彼女とは月に何度かデートをしています。
一緒に街を歩いたり、おいしいものを食べたり。
時にはホテルで、ふたりだけの時間を過ごすこともあります。
でも、いつでも会えるわけではありません。
お互いにそれぞれの生活があります。
そんな私たちが先日、ちょっと変わったデートをしました。
彼女は彼女の家。
私は私の家。
離れた場所にいながら、同じ時間に同じ映画を観ることにしたのです。
観た映画は、
『あの花が咲く丘で、君とまた出会えたら。』
でした。
「今日14時から観よう」
きっかけは、何気ないやり取りでした。
「そういえば、特攻隊員とのラブストーリーの映画を観たんだけど、観たことある?」
「あるよ。でも、途中まで」
彼女は途中まで観ていたようです。
「最後は感動して泣いちゃうよ」
「私ももう一度、観てみようかな」
彼女と私は同じ動画配信会社に入っています。
「じゃあ、同じ時間から観ようか」
そんな話になりました。
映画館で隣り合わせに座るわけではありません。
同じテレビを見るわけでもありません。
それぞれの家で、それぞれの画面を見る。
ただ、スタートする時間だけは同じ。
考えてみれば、不思議なデートです。
今、彼女もこの場面を観ている
映画が始まりました。
私は一人で画面を見ています。
でも、完全に一人で観ている感じがしません。
映画を観ながら、ときどき思うのです。
「彼女も今、この場面を観ているんだな」
彼女はどんな顔をしているのだろう。
笑っているのか。
それとも、涙を流しているのか。
同じ場所にはいないのに、同じ時間が流れている。
なんとも不思議な感覚でした。
会いたくても会えない二人を見ながら
『あの花が咲く丘で、君とまた出会えたら。』は、現代から戦時中の日本へタイムスリップした少女と、特攻隊員の青年との出会いを描いた物語です。
もちろん、映画の二人と私たちを同じように考えることはできません。
置かれている状況がまったく違います。
それでも映画を観ていると、
「好きな人と一緒にいられることは、当たり前ではないんだな」
と思いました。
私たちにも、会えなかった時期があります。
会いたくても会えない。
声を聞きたくても、思うようにはいかない。
そんな時間を経験してきました。
だからでしょうか。
画面の向こうの物語を観ながら、私は何度も彼女のことを考えていました。
映画が終わって
エンドロールが流れます。
好きなのに、一緒にはいられない二人。
その姿を見ながら、ふと今の自分たちのことを思いました。
私たちは毎日一緒にいられるわけではありません。
でも、会うことはできます。
メールを送ることもできます。
そして今日のように、離れた場所から同じ映画を観ることもできます。
それだけでも、十分に幸せなことなのかもしれません。
そして、ほぼ同じ頃。
彼女も映画を観終えているはずです。
彼女からのメールの着信音が鳴ります。
「観たよぉ。
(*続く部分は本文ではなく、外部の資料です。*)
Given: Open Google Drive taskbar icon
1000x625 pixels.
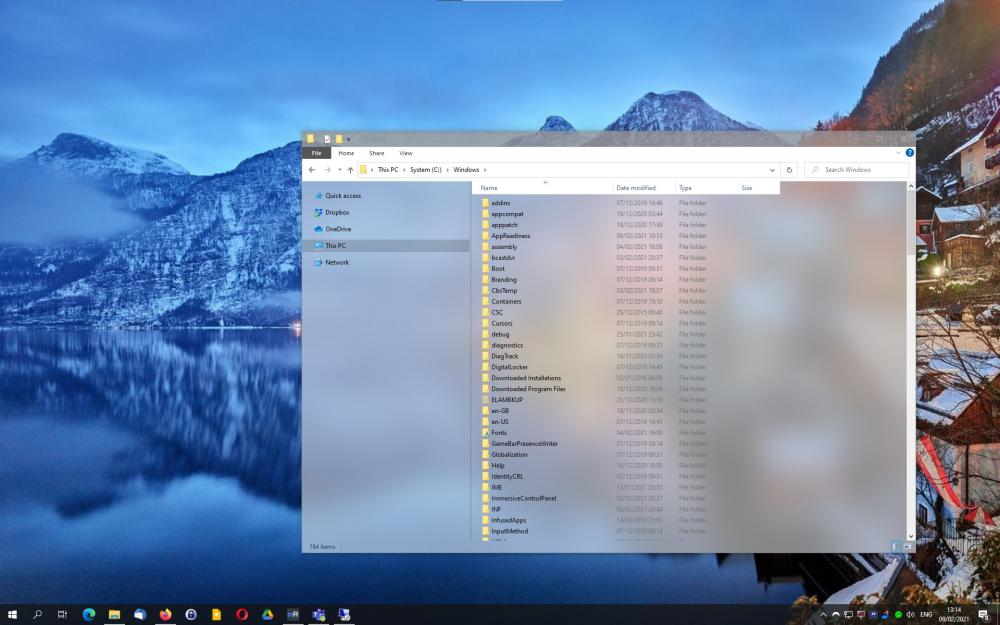Looking at the screenshot, I should click(267, 614).
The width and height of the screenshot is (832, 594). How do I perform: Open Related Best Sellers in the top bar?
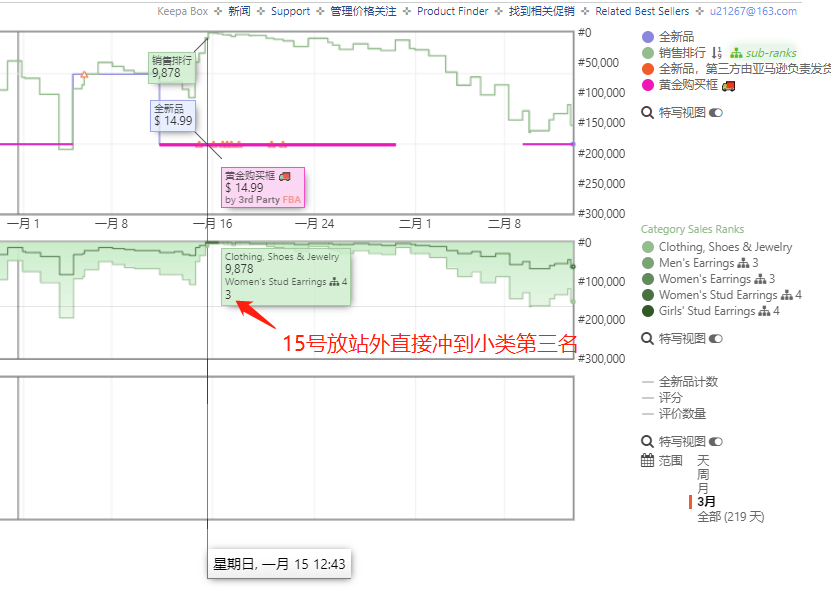pyautogui.click(x=641, y=12)
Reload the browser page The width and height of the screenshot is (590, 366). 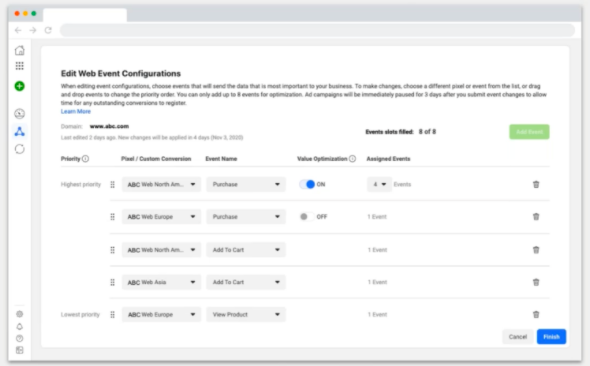48,30
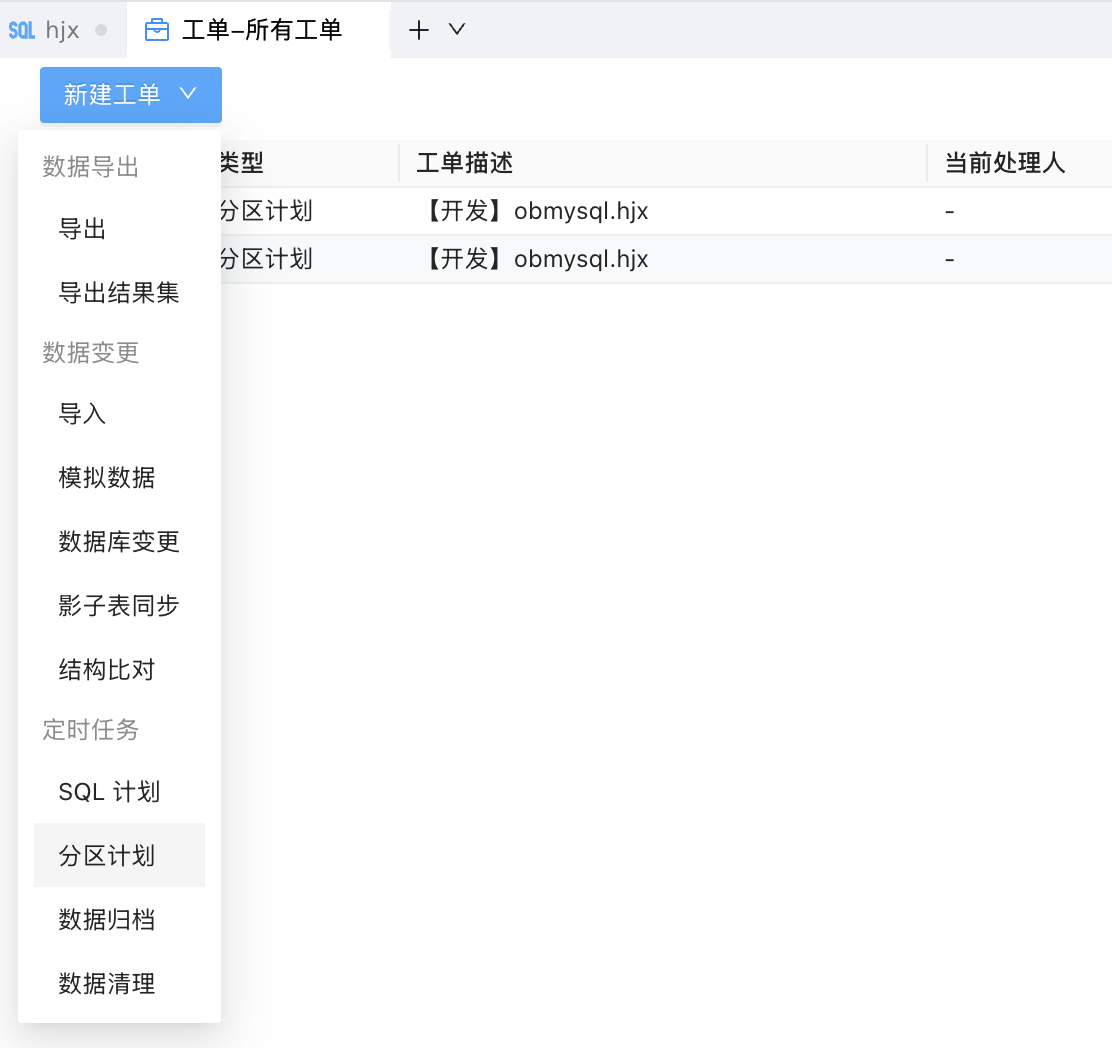
Task: Click the 工单描述 column header
Action: pos(465,164)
涙を抑えきれない」
「何度観ても、最後は泣けるね。
でも俺たち、離れていても同じ映画を観られるんだね」
「そうそう。私たちは幸せだよね」
一人で映画を観たときとは違います。
同じものを観たから、
「あの場面、よかったね」
「あそこは切なかったね」
と話せる。
同じ映画を観たというだけなのに、二人の間に新しい思い出が一つ増えました。
デートは、会うことだけではないのかもしれない
若い頃の私は、
デートとは「会うこと」だと思っていました。
待ち合わせをして、
一緒に食事をして、
手をつないで歩く。
もちろん、今でも彼女と会える日は楽しみです。
でも、こんなデートも悪くありません。
彼女は彼女の家。
私は私の家。
何キロも離れています。
それでも同じ時間に再生ボタンを押し、
同じ物語を観る。
そして映画を観ながら、ときどき相手のことを思う。
身体は離れていても、
気持ちは同じ場所にいたのかもしれません。
映画が終われば、
「泣いたね」
「よかったね」
と話すこともできます。
今度は何を一緒に観ようか。
私たちに、
またひとつ新しいデートの形が増えました。